Fatalement, pas moi, pourtant, au risque de commettre la cyber-gaffe, je saisis la perche et j’ouvre une fenêtre de conversation, enjouée par « Ebé, depuis le temps, je vois qu’il s’en passe dans ta vie didon, je sais, j’aurais dû te parler plus tôt… ».
Le poisson mord à l’hameçon et « Paulettect » est en train d’écrire un message, ça prend plus de deux minutes, je suis toute excitée à l’idée du réconfort que sa confession lui occasionne à mon égard. Et c’est quand je lis que « Paulette et toute sa vie » me répond par « Euh, t’es qui toi ? Tu connais quoi de ma vie, qu’est-que tu viens m’emmerder là , je suis en plein réseau », suivi de tout un tas de petits dessins animés m’invitant à observer son désir de me faire découvrir les joies du sexe en sens interdit, que je comprends que décidément, je ne comprends plus rien à rien. Mais je sais désormais que Paulette a une sexualité virtuelle et frustrée. Je la bloque donc et je double la sanction par la suppression de sa vie dans la mienne.

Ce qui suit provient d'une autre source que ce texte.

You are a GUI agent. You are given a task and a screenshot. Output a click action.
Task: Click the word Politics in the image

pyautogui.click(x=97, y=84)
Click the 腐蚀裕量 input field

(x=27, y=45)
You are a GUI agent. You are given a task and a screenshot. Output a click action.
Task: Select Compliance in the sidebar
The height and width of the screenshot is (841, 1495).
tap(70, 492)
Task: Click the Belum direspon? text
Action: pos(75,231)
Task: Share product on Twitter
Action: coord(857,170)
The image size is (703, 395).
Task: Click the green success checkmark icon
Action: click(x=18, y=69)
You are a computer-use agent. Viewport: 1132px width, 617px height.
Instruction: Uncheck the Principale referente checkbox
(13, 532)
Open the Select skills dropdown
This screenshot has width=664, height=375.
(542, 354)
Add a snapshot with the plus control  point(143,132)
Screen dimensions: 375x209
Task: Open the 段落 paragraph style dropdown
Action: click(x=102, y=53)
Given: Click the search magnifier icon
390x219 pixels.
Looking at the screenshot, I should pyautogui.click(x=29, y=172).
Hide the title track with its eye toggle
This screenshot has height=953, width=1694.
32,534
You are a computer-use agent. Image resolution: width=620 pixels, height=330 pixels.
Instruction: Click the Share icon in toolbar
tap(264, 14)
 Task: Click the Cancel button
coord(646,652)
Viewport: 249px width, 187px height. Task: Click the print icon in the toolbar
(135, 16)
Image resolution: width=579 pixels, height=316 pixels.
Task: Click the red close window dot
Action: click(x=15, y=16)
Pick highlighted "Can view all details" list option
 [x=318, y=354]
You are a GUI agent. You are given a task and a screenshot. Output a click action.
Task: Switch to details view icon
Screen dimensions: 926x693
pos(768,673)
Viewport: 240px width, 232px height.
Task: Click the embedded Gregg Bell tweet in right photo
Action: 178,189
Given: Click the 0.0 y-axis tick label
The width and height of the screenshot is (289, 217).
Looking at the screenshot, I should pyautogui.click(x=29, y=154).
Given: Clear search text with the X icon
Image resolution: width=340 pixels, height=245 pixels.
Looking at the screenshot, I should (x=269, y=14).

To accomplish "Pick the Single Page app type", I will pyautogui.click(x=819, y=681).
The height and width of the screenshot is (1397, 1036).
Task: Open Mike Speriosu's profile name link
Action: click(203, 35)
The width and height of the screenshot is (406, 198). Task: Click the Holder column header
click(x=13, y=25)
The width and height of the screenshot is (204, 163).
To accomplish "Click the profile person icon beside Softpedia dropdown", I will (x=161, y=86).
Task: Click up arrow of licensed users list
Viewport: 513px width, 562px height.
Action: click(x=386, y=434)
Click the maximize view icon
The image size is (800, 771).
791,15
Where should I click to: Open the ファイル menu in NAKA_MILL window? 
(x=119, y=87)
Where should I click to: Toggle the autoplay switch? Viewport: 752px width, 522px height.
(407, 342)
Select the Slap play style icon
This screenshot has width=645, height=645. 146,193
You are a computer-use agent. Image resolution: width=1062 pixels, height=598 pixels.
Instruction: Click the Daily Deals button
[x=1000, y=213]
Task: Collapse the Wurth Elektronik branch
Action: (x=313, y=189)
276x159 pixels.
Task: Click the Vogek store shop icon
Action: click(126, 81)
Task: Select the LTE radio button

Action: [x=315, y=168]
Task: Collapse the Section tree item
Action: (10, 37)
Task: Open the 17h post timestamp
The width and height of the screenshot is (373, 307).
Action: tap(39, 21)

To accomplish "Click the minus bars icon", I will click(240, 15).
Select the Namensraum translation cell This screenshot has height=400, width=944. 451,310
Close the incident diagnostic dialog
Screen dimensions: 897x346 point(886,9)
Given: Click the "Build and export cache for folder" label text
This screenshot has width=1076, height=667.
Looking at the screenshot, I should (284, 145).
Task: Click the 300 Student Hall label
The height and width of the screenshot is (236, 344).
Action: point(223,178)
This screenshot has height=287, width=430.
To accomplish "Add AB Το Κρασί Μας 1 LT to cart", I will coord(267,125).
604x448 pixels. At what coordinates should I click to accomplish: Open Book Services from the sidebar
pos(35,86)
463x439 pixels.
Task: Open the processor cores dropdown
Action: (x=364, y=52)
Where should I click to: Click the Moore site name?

En gros et en clair dans le texte, dans les deux cas, j’ai dégainé ma souris trop tôt ou trop tard, en tous les cas, j’ai pas conversé instantanément.
En minimisant la fenêtre de conversation, je préfère agrandir mon espace de recherches à l’ensemble de ma maisonnée et laisse mes contacts s’adonner à leurs vies que je n’imagine plus, vexée du manque de réciprocité d’intérêt. J’entreprends donc la confection d’un crumble aux poires dont je sais qu’il ne remporte pas l’unanimité de mes gastronomes en culottes courtes, adeptes de la secte du jambon-nouilles-yaourts. Qu’importe, rien de tel qu’un bon pétrissage à mains nues de la pâte sablée et beurrée à souhait, dont le mélange poisseux s’incruste dans mes cuticules et les sculpture de mes bagues, ayant poussé la flagellation jusqu’à son extrême, oui, j’aime passer plus d’une heure à me faire une manucure.
Comme je suis contre toute forme de discrimination, j’ai opté pour l’utilisation d’un ordinateur portable muet, forte de ma contribution à l’embauche de personnel handicapé. De fait, je peux continuer à vaquer à des occupations domestiques et jouer à la maman sans être perturbée de mon quotidien exaltant par les appels désespérés des rares contacts qui, par hasard ou conflit d’application, se retrouvent « en ligne » de statut, donc parfaitement disposés à partager numériquement alors que moi, je suis loin du périmètre de la demande, toute empêtrée dans mon sucre, mon beurre et les mines contrites de mes enfants lorsque, fière comme si j’avais un bar-tabac, je sors du four le crumble tant récriminé. Quand je rends les armes et me résigne à prendre à ma charge la totalité du dessert, je redeviens virtuelle et décide de me consacrer aux statuts de mes statuts. Et là, je constate, en sortant mon mal entendant de sa veille léthargique que sa barre des tâches est orangée, entendez qu’ « on » a tenté de me joindre en mon absence, justifiée par « Je fais un crumble, j’entends rien ».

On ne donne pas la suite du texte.